For further discussion, please see;

http://www.burger.com/willfind.htm

Please see the following Texas statutes:

§ 85 PROB. CODE Proof of Written Will Not Produced in Court [EDITORS' NOTE: THE TEXT OF THIS SECTION IS EFFECTIVE UNTIL JANUARY 1, 2014.]
A written will which cannot be produced in court shall be proved in the same manner as provided in the preceding Section for an attested written will or an holographic will, as the case may be, and the same amount and character of testimony shall be required to prove such will as is required to prove a written will produced in court; but, in addition thereto, the cause of its non-production must be proved, and such cause must be sufficient to satisfy the court that it cannot by any reasonable diligence be produced, and the contents of such will must be substantially proved by the testimony of a credible witness who has read the will, has heard the will read, or can identify a copy of the will.

§ 76 PROB. CODE Persons Who May Make Application
[EDITORS' NOTE: THE TEXT OF THIS SECTION IS EFFECTIVE UNTIL JANUARY 1,
2014.]

An executor named in a will or any interested person may make
application to the court of a proper county:

(a) For an order admitting a will to probate, whether the same is
written or unwritten, in his possession or not, is lost, is destroyed, or
is out of the State.

(b) For the appointment of the executor named in the will.

(c) For the appointment of an administrator, if no executor is
designated in the will, or if the person so named is disqualified, or
refuses to serve, or is dead, or resigns, or if there is no will. An
application for probate may be combined with an application for the
appointment of an executor or administrator; and a person interested in
either the probate of the will or the appointment of a personal
representative may apply for both.


§ 89B PROB. CODE Proof Required for Probate of a Will as a Muniment of
Title
[EDITORS' NOTE: THE TEXT OF THIS SECTION IS EFFECTIVE UNTIL JANUARY 1,
2014.]

(a) General Proof. Whenever an applicant seeks to probate a will as a
muniment of title, the applicant must first prove to the satisfaction of
the court:

(1) That the person is dead, and that four years have not elapsed since
the person's death and prior to the application; and

(2) That the court has jurisdiction and venue over the estate;
and

(3) That citation has been served and returned in the manner and for
the length of time required by this Code; and

(4) That there are no unpaid debts owing by the estate of the
testator, excluding debts secured by liens on real estate.

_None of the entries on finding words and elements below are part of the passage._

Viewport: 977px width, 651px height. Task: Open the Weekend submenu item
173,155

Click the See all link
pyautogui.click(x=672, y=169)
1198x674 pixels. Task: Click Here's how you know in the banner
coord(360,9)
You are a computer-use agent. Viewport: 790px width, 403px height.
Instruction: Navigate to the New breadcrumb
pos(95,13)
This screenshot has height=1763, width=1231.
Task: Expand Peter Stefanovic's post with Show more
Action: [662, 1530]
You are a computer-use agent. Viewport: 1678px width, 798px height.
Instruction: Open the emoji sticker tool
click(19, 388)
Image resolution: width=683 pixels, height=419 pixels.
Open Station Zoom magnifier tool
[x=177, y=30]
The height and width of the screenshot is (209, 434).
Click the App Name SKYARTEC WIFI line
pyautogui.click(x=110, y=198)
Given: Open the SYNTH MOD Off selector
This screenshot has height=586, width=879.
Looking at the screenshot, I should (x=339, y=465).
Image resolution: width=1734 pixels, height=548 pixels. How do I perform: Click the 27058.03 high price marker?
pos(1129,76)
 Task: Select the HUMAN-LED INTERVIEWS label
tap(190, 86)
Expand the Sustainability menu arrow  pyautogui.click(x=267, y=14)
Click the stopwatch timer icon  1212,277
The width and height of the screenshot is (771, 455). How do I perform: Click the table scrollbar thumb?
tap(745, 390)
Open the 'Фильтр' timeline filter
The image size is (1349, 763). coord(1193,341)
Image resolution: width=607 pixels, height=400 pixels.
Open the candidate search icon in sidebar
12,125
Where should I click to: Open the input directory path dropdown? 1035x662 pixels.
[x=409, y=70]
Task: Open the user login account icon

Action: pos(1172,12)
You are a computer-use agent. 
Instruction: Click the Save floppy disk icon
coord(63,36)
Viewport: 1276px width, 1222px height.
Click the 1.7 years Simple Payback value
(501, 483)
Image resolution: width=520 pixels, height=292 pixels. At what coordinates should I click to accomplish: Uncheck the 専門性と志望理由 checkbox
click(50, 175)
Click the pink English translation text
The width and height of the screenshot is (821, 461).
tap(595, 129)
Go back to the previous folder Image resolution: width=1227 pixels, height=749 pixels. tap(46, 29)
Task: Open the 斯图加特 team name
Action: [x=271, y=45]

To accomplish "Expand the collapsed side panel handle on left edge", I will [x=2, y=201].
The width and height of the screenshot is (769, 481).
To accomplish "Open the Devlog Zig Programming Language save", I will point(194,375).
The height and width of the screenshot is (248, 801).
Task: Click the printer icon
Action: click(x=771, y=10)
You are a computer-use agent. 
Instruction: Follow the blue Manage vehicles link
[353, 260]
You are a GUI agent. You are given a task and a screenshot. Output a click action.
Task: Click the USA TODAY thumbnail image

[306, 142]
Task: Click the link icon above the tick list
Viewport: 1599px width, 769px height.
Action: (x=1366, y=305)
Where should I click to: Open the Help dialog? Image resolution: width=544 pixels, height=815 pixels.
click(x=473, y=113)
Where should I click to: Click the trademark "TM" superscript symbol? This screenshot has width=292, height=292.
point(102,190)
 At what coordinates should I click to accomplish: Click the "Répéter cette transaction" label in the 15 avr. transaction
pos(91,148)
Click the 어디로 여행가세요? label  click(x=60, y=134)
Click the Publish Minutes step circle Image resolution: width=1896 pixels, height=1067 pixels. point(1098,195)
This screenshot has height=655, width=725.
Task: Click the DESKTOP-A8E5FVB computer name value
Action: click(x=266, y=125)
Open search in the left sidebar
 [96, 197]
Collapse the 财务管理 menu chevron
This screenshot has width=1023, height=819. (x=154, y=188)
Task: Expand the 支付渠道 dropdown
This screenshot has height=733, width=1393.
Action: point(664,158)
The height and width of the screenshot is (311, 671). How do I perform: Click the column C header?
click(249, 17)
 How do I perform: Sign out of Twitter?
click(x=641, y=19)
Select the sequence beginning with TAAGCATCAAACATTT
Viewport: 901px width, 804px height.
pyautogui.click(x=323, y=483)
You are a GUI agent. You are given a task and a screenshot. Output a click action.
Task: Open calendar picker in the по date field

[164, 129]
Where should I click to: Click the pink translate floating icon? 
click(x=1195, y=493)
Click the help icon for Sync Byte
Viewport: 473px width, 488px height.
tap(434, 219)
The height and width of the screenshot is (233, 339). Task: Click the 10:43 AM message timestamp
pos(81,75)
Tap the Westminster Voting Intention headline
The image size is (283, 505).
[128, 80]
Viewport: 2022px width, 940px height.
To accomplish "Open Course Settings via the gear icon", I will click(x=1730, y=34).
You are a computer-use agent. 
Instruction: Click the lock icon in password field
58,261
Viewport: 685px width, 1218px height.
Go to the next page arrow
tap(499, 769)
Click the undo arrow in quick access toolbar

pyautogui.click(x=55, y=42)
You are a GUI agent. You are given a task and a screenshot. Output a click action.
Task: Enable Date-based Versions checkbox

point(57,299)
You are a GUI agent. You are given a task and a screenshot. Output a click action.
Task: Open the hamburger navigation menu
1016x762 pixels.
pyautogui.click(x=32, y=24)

(b) To obtain probate of a will as a muniment of title, the applicant
must also prove to the satisfaction of the court:

(1) If the will is not self-proved as provided by this Code, that the
testator, at the time of executing the will, was at least 18 years of
age, or was or had been lawfully married, or was a member of the armed
forces of the United States or of the auxiliaries of the armed forces of
the United States, or of the Maritime Service of the United States, and
was of sound mind; and

(2) If the will is not self-proved as provided by this Code, that the
testator executed the will with the formalities and solemnities and under
the circumstances required by law to make it a valid will; and

(3) That such will was not revoked by the testator.